_MATERIALS PROVIDED_
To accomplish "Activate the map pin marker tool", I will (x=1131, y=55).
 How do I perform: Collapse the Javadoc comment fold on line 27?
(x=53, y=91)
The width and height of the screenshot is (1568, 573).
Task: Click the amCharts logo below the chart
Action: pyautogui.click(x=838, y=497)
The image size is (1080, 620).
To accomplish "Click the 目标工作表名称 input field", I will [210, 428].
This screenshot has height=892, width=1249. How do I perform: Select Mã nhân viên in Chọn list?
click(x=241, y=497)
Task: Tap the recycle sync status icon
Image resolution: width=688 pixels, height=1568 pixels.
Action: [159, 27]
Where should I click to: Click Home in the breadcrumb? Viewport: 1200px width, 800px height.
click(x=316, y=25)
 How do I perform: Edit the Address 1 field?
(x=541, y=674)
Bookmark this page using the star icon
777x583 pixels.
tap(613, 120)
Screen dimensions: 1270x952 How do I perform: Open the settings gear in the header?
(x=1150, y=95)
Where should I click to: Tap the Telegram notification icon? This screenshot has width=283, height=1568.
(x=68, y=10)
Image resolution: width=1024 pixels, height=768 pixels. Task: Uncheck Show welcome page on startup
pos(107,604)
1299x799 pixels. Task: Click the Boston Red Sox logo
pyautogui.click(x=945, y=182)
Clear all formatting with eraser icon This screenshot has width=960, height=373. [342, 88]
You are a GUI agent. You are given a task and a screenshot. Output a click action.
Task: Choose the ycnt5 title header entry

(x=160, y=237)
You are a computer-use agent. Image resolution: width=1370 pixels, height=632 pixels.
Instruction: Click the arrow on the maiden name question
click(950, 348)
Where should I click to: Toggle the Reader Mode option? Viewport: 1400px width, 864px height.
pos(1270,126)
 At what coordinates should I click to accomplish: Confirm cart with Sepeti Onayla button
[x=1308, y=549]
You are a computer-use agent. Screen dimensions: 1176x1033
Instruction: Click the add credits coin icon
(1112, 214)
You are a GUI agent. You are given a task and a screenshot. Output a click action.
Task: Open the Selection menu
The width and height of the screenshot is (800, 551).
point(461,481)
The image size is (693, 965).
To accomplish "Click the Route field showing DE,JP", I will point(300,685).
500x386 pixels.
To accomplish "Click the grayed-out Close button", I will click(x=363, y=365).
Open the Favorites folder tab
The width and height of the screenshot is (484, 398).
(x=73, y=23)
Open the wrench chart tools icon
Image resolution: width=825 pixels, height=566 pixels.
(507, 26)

_REQUIRED WORK_
An exact restatement of the data is required.

_ANSWER_
To accomplish "Activate the map pin marker tool", I will (x=1131, y=55).
 How do I perform: Collapse the Javadoc comment fold on line 27?
(x=53, y=91)
The width and height of the screenshot is (1568, 573).
Task: Click the amCharts logo below the chart
Action: pyautogui.click(x=838, y=497)
The image size is (1080, 620).
To accomplish "Click the 目标工作表名称 input field", I will [210, 428].
This screenshot has height=892, width=1249. How do I perform: Select Mã nhân viên in Chọn list?
click(x=241, y=497)
Task: Tap the recycle sync status icon
Image resolution: width=688 pixels, height=1568 pixels.
Action: [159, 27]
Where should I click to: Click Home in the breadcrumb? Viewport: 1200px width, 800px height.
click(x=316, y=25)
 How do I perform: Edit the Address 1 field?
(x=541, y=674)
Bookmark this page using the star icon
777x583 pixels.
tap(613, 120)
Screen dimensions: 1270x952 How do I perform: Open the settings gear in the header?
(x=1150, y=95)
Where should I click to: Tap the Telegram notification icon? This screenshot has width=283, height=1568.
(x=68, y=10)
Image resolution: width=1024 pixels, height=768 pixels. Task: Uncheck Show welcome page on startup
pos(107,604)
1299x799 pixels. Task: Click the Boston Red Sox logo
pyautogui.click(x=945, y=182)
Clear all formatting with eraser icon This screenshot has width=960, height=373. [342, 88]
You are a GUI agent. You are given a task and a screenshot. Output a click action.
Task: Choose the ycnt5 title header entry

(x=160, y=237)
You are a computer-use agent. Image resolution: width=1370 pixels, height=632 pixels.
Instruction: Click the arrow on the maiden name question
click(950, 348)
Where should I click to: Toggle the Reader Mode option? Viewport: 1400px width, 864px height.
pos(1270,126)
 At what coordinates should I click to accomplish: Confirm cart with Sepeti Onayla button
[x=1308, y=549]
You are a computer-use agent. Screen dimensions: 1176x1033
Instruction: Click the add credits coin icon
(1112, 214)
You are a GUI agent. You are given a task and a screenshot. Output a click action.
Task: Open the Selection menu
The width and height of the screenshot is (800, 551).
point(461,481)
The image size is (693, 965).
To accomplish "Click the Route field showing DE,JP", I will point(300,685).
500x386 pixels.
To accomplish "Click the grayed-out Close button", I will click(x=363, y=365).
Open the Favorites folder tab
The width and height of the screenshot is (484, 398).
(x=73, y=23)
Open the wrench chart tools icon
Image resolution: width=825 pixels, height=566 pixels.
(507, 26)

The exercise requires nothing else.